Work required
Searching the material below, find each line that includes the word "agent", and copy it.

+++++

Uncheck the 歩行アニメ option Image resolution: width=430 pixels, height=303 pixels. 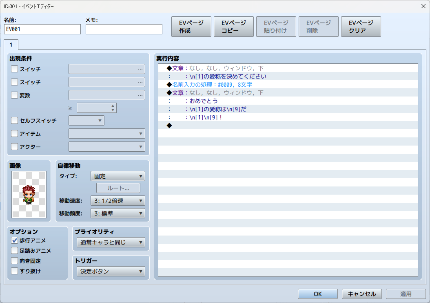tap(15, 240)
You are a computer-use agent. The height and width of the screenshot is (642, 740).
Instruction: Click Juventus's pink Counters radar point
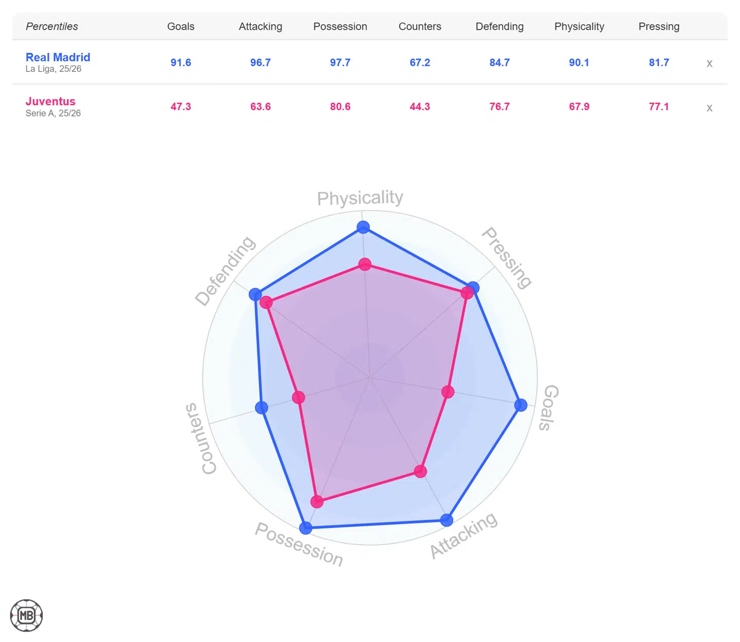pos(299,397)
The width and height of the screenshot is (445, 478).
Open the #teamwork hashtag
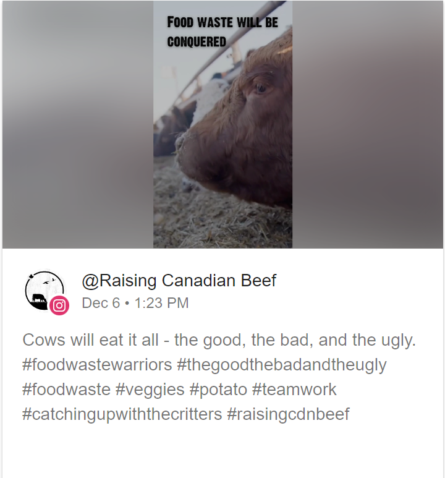tap(294, 390)

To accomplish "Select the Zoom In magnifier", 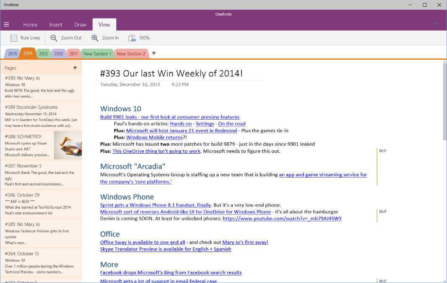I will tap(105, 38).
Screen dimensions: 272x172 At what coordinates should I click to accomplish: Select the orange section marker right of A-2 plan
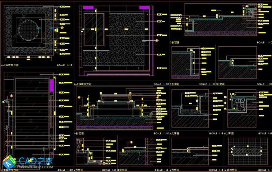click(x=157, y=40)
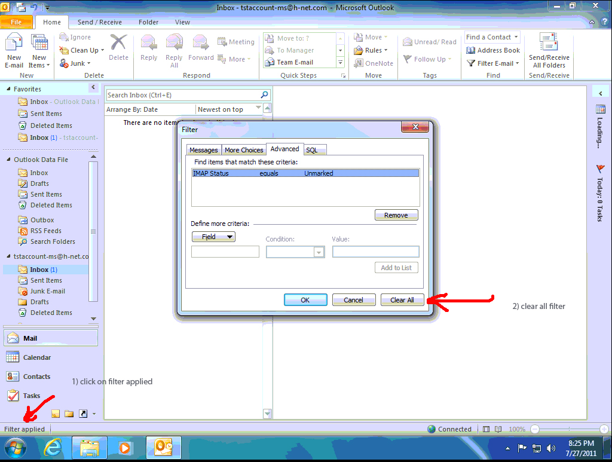The height and width of the screenshot is (462, 612).
Task: Click Remove to delete criterion
Action: (396, 215)
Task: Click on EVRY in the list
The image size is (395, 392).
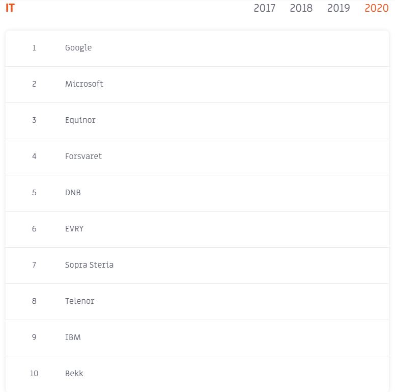Action: tap(74, 229)
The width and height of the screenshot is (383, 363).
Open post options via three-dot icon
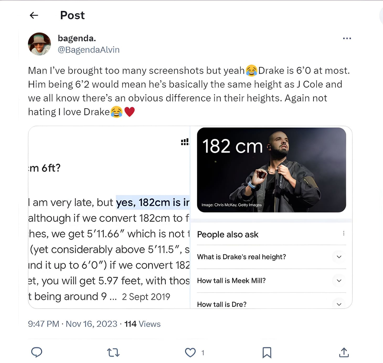point(347,38)
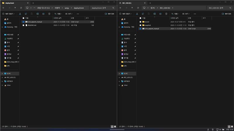Check the record folder checkbox in REC_USB
The image size is (234, 131).
pos(140,22)
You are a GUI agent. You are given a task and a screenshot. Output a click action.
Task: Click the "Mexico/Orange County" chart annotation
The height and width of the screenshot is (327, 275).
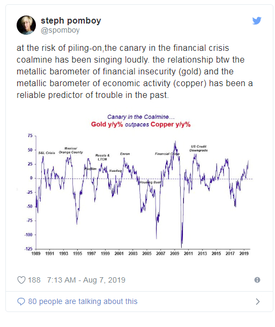[x=71, y=150]
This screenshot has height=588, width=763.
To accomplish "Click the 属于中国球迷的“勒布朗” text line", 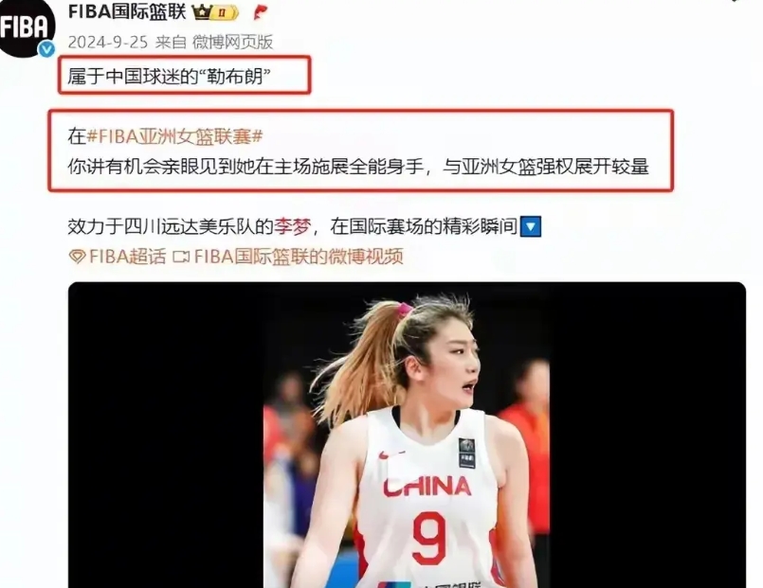I will 169,77.
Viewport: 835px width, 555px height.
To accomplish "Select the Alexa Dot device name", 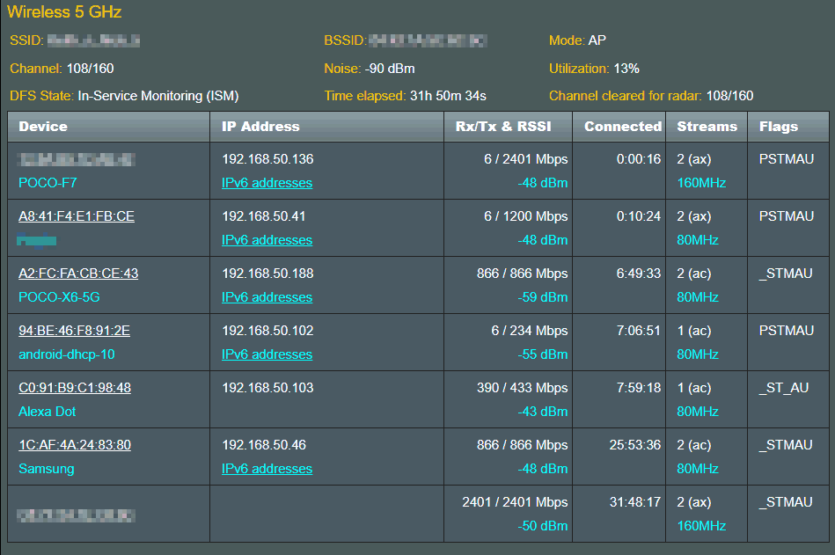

+++++

Finished task
You are a computer-use agent. The height and width of the screenshot is (642, 740).
You are a GUI agent. You are given a task and a screenshot. Output a click action.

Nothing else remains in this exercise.